Elias Ben-Avi would have thought this article too short, and in the wrong place in the newspaper. 'Why isn't it on the front page?' I can almost hear him raging in his unmistakable Mediterranean accent. 'Why isn't the picture more flattering? Couldn't you have arranged for some kind of border around it: you know, a box in some kind of bright green, or orange, sweetie-pie? You want people to be miserable on a Saturday morning? You want this to look like an obituary or something?' In one way, of course, it is. Elias, self-styled (oh yes, always self-styled) milliner to Hong Kong society, died of a brain tumour on August 17 in a Bangkok hospital. He was 39 years old and alone.
He is survived by a wife, Karolina, an adored 11-year-old son, Adam, and a host of friends and ex-friends who are shocked and at the same time exasperated that once again Elias, darling Elias, pain in the neck and 100 per cent uncompromising Elias, should have managed to do something so utterly unexpected, so un-story tale tragic.
One would have expected him to insist on wafts of lavender eau de cologne, cool satin sheets, adoring friends standing by his bed and serving him chicken soup with a silver spoon as he held court in his last minutes on Earth. Not this.
When there were so many people who loved him, others who liked him, others who admired him despite everything, why should he have spent his last months alienating so many? How dare the bel of the Bela Vista ball have died alone, not even remembering his own name? Many people in Hong Kong were touched by Elias in two distinct ways, and in two quite discrete time periods: Before Resort, and After Resort.

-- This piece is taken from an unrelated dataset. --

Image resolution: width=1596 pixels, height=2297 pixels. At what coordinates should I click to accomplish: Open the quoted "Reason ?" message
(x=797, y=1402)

In the first four years he lived here, he was the Socialite, the friend, the pig-headed Mad Hatter, with loads of balls in both senses, and a tremendous generosity. But six months ago or so, he changed.

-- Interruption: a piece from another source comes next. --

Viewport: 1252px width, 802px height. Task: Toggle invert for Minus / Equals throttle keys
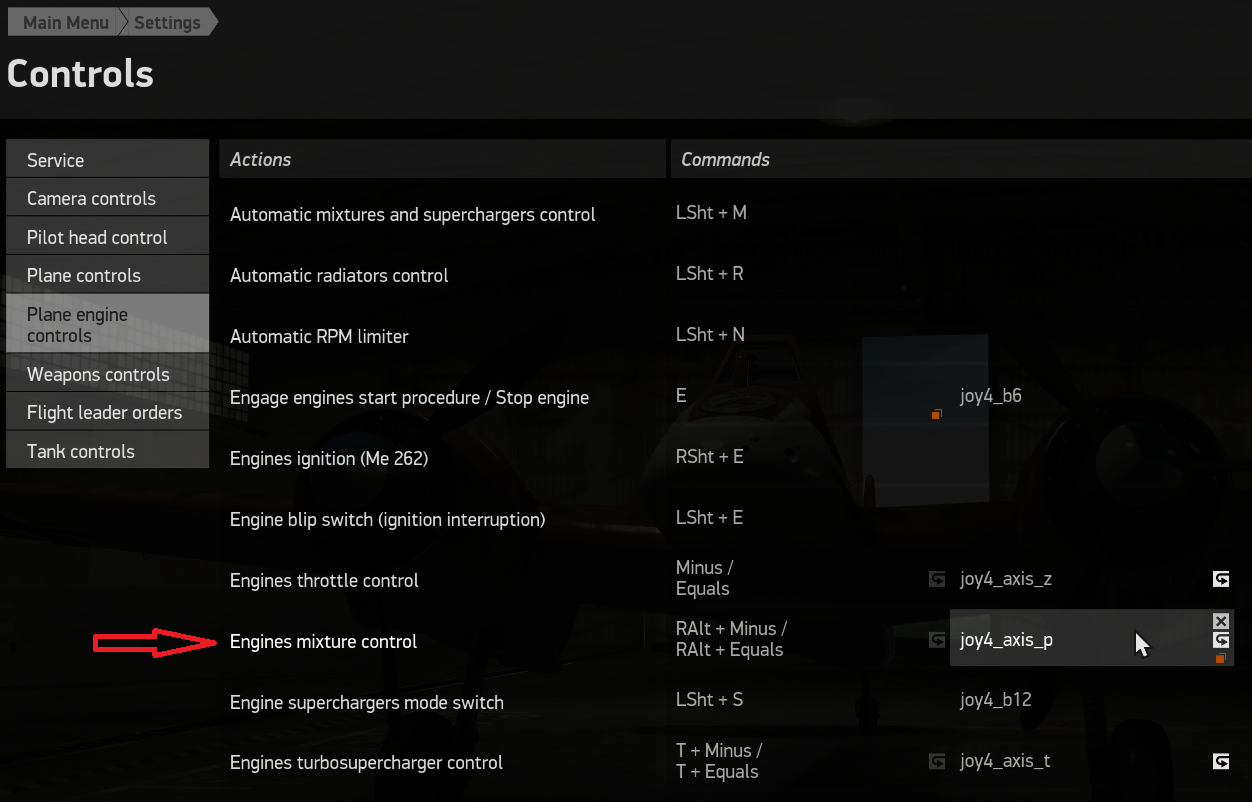coord(937,579)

In retrospect this was largely the work of the interloper in his head. He started pressurising people into supporting a resort in Phuket. Not a gay resort he would say sternly: 'A resort for open-minded people'.
Theme rooms, an elephant, a pink heart-shaped lobby. It was not only a crazy idea, there was something shoddy about it; there was grime behind the velvet drapes, and he did not get the money. He ranted, shouted, lost many friends, and went anyway.